──────── PROVIDED ENTRIES ────────
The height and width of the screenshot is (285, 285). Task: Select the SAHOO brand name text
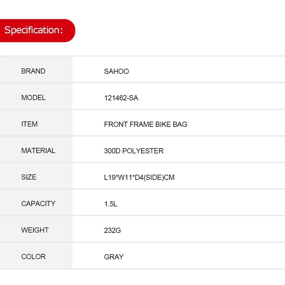tap(116, 71)
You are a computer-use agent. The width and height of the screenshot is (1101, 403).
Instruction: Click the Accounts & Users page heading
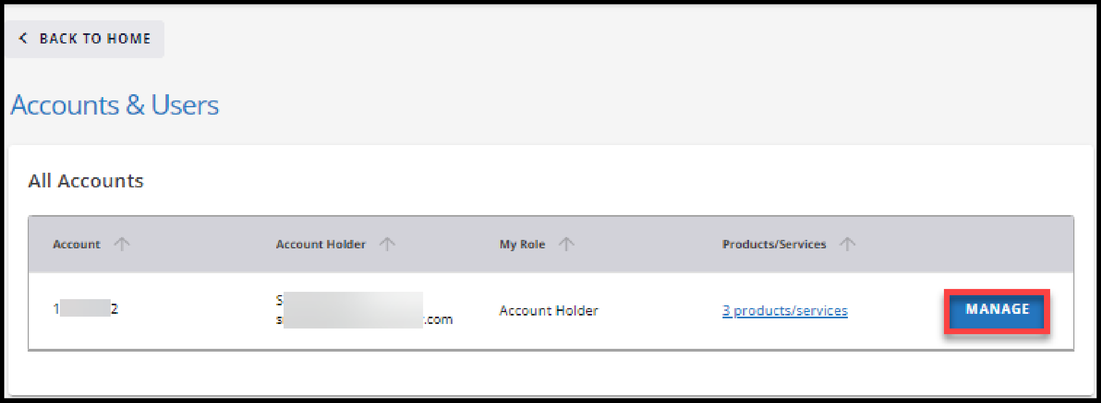tap(115, 105)
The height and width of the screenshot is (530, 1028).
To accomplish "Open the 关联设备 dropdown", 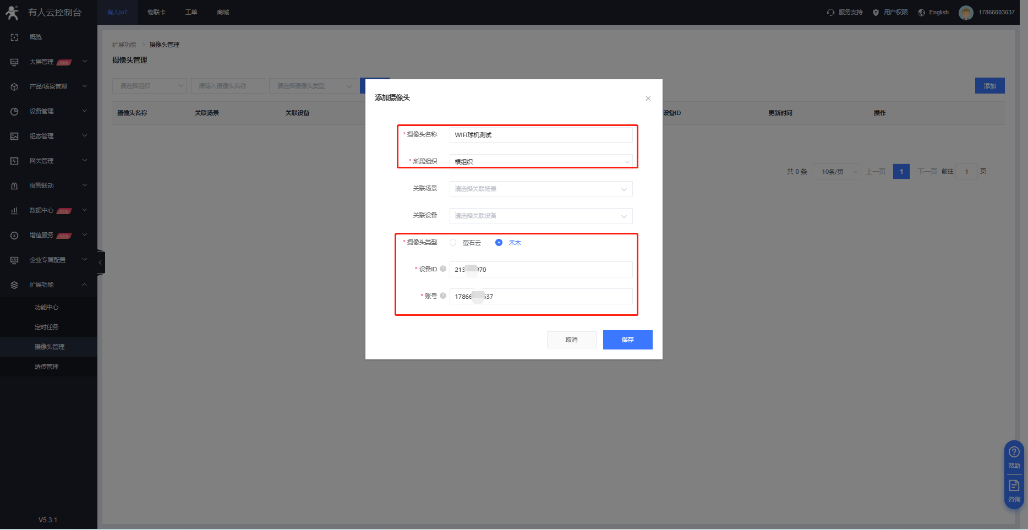I will (x=540, y=216).
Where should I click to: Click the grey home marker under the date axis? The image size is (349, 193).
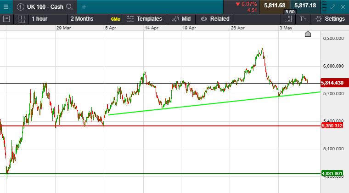(x=308, y=34)
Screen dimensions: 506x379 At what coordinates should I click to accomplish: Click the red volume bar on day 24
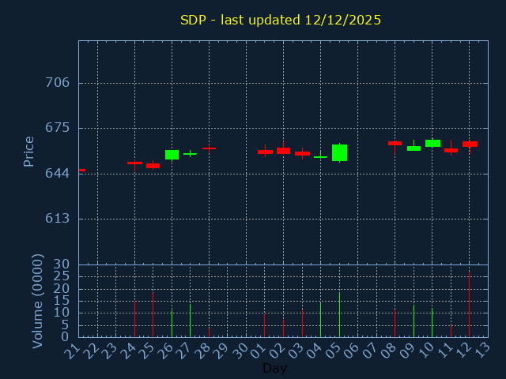click(134, 319)
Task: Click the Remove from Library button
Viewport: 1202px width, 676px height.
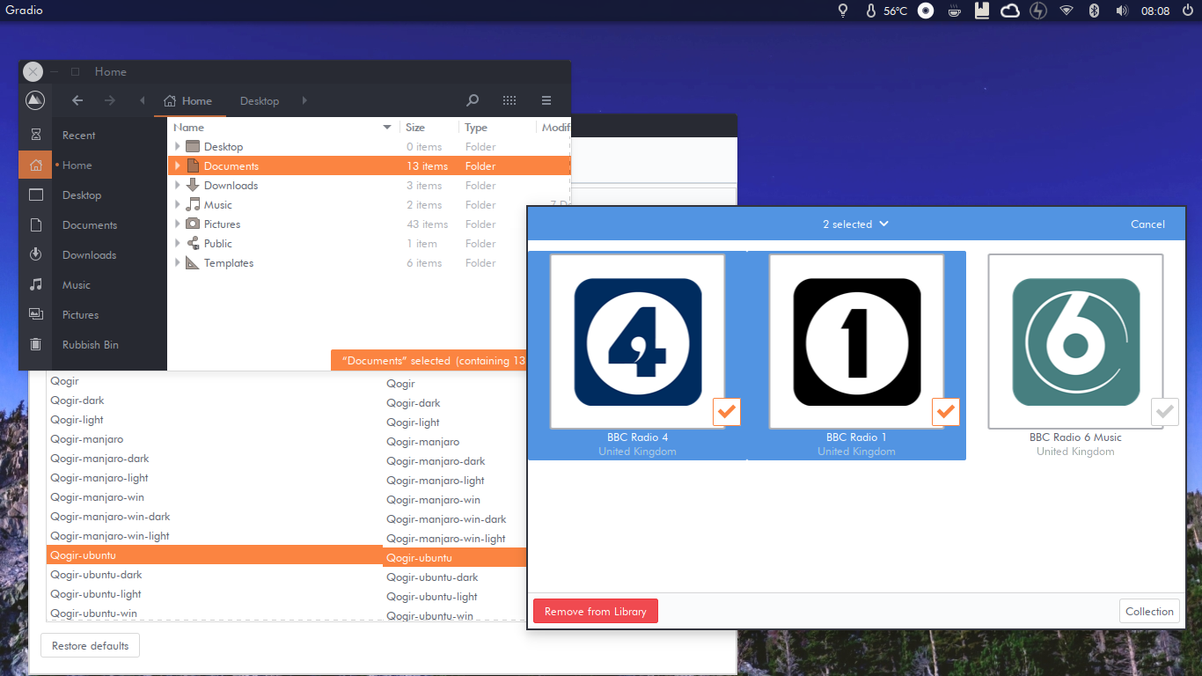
────────
All lines from the one holding "Task: Click the Remove from Library button" through the last line of the material above should be set down exactly, and the pictures should be left out.

WRITTEN ANSWER -
Task: Click the Remove from Library button
Viewport: 1202px width, 676px height.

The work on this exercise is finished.